> Text section:

****************************************

High‑Mobility Germanium p‑MOSFETs with Amorphous Silicon Passivation: Surface‑Orientation Effects

Abstract

We demonstrate that amorphous silicon (a‑Si) passivation, deposited by magnetron sputtering at room temperature, yields germanium (Ge) p‑MOSFETs with record‑high effective hole mobility on (001)‑oriented substrates. With a 0.9‑nm a‑Si cap, the (001) devices deliver a peak μeff of 278 cm²/V·s—almost three times the Si universal mobility—while maintaining low subthreshold swing and leakage. Devices on (011) and (111) orientations show lower mobility and higher interface‑state density, underscoring the importance of crystal orientation in Ge‑MOSFET design.

Background

Germanium offers a higher hole mobility and a lower thermal budget than silicon, making it attractive for next‑generation CMOS and thin‑film transistors [1–6]. Achieving this potential requires an interface with minimal defect density. Amorphous‑Si caps have emerged as a leading passivation strategy because they suppress interface states, exhibit good thermal stability, and can be deposited at low temperature by physical vapor deposition (PVD) [7–13]. In this work we use magnetron sputtering to grow a‑Si on Ge(001), Ge(011) and Ge(111) wafers, then evaluate the resulting electrical performance.

****************************************

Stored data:
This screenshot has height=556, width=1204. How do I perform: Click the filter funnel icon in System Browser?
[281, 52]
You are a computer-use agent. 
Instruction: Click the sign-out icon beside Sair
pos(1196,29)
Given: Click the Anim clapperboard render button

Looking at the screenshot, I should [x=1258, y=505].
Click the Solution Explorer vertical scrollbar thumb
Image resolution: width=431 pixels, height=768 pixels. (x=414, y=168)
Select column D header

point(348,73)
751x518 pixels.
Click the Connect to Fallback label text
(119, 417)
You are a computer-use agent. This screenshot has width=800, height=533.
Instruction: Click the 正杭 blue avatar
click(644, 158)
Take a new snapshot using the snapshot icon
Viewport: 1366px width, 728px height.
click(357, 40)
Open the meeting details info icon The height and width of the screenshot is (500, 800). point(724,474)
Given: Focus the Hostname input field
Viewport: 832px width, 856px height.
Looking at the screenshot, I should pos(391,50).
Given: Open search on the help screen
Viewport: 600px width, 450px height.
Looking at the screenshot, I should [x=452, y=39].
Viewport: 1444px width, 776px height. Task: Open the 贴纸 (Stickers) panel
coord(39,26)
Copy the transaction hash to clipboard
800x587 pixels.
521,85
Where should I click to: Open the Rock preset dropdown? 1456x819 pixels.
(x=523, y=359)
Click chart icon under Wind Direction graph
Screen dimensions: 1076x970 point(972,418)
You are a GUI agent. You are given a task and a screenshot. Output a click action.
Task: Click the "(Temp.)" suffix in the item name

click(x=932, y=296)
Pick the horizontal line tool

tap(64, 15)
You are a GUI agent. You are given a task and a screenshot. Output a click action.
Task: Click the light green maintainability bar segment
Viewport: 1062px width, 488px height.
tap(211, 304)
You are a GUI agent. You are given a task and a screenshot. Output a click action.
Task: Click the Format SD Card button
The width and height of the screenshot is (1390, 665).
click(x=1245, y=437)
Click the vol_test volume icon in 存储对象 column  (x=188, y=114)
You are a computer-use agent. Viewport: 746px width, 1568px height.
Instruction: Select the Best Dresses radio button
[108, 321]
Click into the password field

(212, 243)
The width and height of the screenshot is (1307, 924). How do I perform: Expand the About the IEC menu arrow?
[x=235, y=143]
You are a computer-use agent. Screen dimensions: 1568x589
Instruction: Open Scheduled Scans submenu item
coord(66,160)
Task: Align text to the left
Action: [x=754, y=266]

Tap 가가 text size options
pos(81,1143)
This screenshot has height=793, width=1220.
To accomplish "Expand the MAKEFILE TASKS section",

****************************************

> Task 1: Return the lines of the records exactly, beginning with the line that contains "Viewport: 1444px width, 776px" and ending after the line that contains "Action: [x=754, y=266]".
> Task 2: Resume the germanium transistor article from the point where it stops.
The germanium transistor article and the records have no connection to each other.

> Response 1:
Viewport: 1444px width, 776px height. Task: Open the 贴纸 (Stickers) panel
coord(39,26)
Copy the transaction hash to clipboard
800x587 pixels.
521,85
Where should I click to: Open the Rock preset dropdown? 1456x819 pixels.
(x=523, y=359)
Click chart icon under Wind Direction graph
Screen dimensions: 1076x970 point(972,418)
You are a GUI agent. You are given a task and a screenshot. Output a click action.
Task: Click the "(Temp.)" suffix in the item name

click(x=932, y=296)
Pick the horizontal line tool

tap(64, 15)
You are a GUI agent. You are given a task and a screenshot. Output a click action.
Task: Click the light green maintainability bar segment
Viewport: 1062px width, 488px height.
tap(211, 304)
You are a GUI agent. You are given a task and a screenshot. Output a click action.
Task: Click the Format SD Card button
The width and height of the screenshot is (1390, 665).
click(x=1245, y=437)
Click the vol_test volume icon in 存储对象 column  (x=188, y=114)
You are a computer-use agent. Viewport: 746px width, 1568px height.
Instruction: Select the Best Dresses radio button
[108, 321]
Click into the password field

(212, 243)
The width and height of the screenshot is (1307, 924). How do I perform: Expand the About the IEC menu arrow?
[x=235, y=143]
You are a computer-use agent. Screen dimensions: 1568x589
Instruction: Open Scheduled Scans submenu item
coord(66,160)
Task: Align text to the left
Action: [x=754, y=266]

> Response 2:
Methods

Figure 1a shows the process flow. After a dilute HF (1:50) clean, a 0.5–0.9‑nm a‑Si layer is sputtered at 50 W for 60–100 s. A 5‑nm HfO₂ gate dielectric is deposited by ALD (250 °C, TDMAHf/H₂O). A 50‑nm TaN gate electrode is sputtered, patterned, and etched. BF₂⁺ ions (30 keV, 1×10¹⁵ cm⁻²) are implanted into the source/drain, followed by 15‑nm Ni metallization and a 400 °C rapid thermal anneal for activation. Figures 1b and 1c illustrate the cross‑section and top‑view of a completed device.

a Process sequence showing the key steps employed to fabricate the Ge pMOSFETs with different tSi. b Cross‑sectional schematic of a Ge pMOSFET with SiO₂ IL. c Top‑view microscope image of a fabricated Ge pMOSFET

Transmission electron microscopy (TEM) of the 0.5‑nm and 0.9‑nm a‑Si stacks (Fig 2) reveals that the thinner cap is fully oxidized, whereas the thicker one retains two Si monolayers after annealing. The Si/SiO₂ interfacial layer (IL) therefore depends on the a‑Si thickness.

Cross‑sectional TEM images of Ge pMOSFET gate stacks with a 0.5‑nm tSi and b 0.9‑nm tSi. HRTEM insets show the Si/SiO₂ IL formed between HfO₂ and the Ge channel.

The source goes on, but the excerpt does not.